Red Tape and Pure Hope

I cried at work today.

I hate crying at work. It is worse than crying in front of strangers, and is perhaps exacerbated by the fact that I am a teacher. Kids are sweet and curious creatures, and little distresses them more than a teacher in distress. So, when I showed up for afternoon sport with my tear-stained face and red eyes, concerned students lined up to ask if I was okay. Two even did the ‘Friday Feeling’ dance to cheer me up (this involves a very dorky hip wiggle and some equally dorky arm waving – it makes them laugh, at me, when I do it each Friday). It didn’t work. It just made me cry more.

You see, I heard from the U.S. government today.

They received my application for a green card (good). It is in the queue to receive a green card (pretty good). They are currently processing green card applications prior to March 2002. No, that is not a typo. And yes, that means there is a 6 and a 1/2 year wait list (not good at all).

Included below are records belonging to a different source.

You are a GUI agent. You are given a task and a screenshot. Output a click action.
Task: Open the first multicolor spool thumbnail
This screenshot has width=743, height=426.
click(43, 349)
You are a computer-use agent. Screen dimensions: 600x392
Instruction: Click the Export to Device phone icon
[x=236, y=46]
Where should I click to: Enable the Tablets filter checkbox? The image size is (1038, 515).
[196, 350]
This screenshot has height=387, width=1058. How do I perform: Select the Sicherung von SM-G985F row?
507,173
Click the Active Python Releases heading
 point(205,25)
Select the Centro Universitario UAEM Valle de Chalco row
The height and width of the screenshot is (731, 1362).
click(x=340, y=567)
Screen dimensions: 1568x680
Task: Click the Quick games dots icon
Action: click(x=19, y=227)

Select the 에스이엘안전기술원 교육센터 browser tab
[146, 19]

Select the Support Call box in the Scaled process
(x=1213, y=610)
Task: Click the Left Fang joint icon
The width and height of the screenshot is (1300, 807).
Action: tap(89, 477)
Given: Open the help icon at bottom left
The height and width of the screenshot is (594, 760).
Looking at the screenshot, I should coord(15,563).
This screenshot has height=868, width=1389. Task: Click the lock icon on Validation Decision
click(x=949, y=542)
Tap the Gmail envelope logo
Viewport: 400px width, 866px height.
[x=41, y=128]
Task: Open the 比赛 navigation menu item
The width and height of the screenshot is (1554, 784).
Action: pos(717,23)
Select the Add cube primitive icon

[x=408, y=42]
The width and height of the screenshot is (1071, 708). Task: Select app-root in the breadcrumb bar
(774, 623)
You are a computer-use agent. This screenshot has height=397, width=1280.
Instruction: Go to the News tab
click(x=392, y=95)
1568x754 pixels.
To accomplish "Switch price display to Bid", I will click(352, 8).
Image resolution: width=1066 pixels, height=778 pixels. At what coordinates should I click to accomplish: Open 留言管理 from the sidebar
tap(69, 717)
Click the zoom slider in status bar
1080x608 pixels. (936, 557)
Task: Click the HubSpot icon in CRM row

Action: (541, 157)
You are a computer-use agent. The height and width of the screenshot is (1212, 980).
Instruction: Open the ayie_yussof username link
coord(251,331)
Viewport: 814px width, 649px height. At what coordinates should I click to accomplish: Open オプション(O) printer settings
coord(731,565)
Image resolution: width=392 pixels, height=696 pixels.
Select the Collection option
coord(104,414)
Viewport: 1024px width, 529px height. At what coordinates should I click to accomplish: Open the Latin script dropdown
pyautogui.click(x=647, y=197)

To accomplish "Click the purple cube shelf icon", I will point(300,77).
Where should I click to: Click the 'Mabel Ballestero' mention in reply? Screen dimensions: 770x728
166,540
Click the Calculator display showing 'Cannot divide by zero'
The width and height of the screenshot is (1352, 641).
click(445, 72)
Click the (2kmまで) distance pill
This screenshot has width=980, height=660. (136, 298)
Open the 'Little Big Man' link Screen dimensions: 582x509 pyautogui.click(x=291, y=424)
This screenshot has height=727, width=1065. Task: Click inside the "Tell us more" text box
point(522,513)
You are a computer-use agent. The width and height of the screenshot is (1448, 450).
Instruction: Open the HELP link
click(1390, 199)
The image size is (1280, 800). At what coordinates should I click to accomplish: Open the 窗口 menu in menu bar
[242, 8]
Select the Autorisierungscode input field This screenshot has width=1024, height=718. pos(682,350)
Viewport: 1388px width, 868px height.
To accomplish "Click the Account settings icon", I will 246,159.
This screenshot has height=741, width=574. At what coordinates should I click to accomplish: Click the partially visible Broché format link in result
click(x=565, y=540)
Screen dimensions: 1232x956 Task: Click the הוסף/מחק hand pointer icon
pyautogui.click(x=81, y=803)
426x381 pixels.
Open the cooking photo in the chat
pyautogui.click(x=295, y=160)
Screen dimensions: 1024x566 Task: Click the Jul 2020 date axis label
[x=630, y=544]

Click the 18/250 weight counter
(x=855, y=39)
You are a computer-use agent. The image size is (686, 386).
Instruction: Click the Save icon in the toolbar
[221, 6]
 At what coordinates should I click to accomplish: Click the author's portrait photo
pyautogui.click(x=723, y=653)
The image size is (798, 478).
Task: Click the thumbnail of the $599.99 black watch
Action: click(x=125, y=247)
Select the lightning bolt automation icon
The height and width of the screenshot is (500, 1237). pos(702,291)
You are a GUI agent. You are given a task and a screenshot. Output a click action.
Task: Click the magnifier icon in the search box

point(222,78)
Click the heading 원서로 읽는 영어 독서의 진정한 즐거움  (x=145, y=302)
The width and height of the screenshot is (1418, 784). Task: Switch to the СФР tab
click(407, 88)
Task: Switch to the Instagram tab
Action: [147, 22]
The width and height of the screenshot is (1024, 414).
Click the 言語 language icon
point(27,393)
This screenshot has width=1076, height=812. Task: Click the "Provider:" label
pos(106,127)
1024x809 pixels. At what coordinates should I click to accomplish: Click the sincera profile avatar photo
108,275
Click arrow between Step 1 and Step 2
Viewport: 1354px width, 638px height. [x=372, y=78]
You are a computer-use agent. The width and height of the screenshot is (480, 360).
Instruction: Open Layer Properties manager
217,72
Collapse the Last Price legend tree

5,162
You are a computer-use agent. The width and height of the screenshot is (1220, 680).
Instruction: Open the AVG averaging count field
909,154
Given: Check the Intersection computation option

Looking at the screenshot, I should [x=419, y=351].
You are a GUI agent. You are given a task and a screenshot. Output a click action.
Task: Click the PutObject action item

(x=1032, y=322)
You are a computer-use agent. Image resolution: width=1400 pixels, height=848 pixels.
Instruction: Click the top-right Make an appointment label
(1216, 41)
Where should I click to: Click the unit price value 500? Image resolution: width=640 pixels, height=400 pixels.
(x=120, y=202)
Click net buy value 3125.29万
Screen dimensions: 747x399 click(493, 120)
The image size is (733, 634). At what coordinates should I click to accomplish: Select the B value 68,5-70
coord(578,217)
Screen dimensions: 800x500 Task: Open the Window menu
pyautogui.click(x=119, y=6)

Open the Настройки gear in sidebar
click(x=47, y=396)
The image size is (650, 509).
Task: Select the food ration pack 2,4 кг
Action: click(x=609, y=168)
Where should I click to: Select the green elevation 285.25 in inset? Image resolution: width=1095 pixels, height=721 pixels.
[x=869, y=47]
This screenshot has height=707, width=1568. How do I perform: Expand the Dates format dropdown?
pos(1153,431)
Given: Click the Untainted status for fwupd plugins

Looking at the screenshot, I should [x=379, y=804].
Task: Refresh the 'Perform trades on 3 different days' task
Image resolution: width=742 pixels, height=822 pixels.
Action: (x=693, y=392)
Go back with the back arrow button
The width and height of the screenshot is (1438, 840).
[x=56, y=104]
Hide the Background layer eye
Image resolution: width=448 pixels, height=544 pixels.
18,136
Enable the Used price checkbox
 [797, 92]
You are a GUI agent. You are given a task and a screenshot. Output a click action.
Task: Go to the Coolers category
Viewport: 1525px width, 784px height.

Suddenly, all the plans that Ben and I are making, including where we will live, seemed to flush themselves down a giant toilet. All I could think was ‘my friends go home to their significant others every night, and I don’t’. The weight of that feeling crashed down on me as I imagined another year or two or three of this long distance arrangement.

I called Ben. He responded as someone does when they are side-swiped. That was 8 hours ago.

Since then I have spoken with my mother (the American – not that the Americans seem to care much about that VERY close family connection) thrice, and she has sent a couple of strongly-worded emails to the American government. I am pretty sure these will not make ANY difference, but I think they made her feel better.

I have also spoken to hopeful friends, and helpful friends (and in times like these, hopeful and helpful are equally welcome). And I got a lovely email from my bestest friend (yes, Ben) also telling me to stay hopeful.

With all this hope and support keeping me buoyant (not to mention two glasses of a very nice Barossa Valley Shiraz), I have searched through website after website trawling for ways to circumnavigate the machinations of a slowly turning government agency. I think I have found my answer.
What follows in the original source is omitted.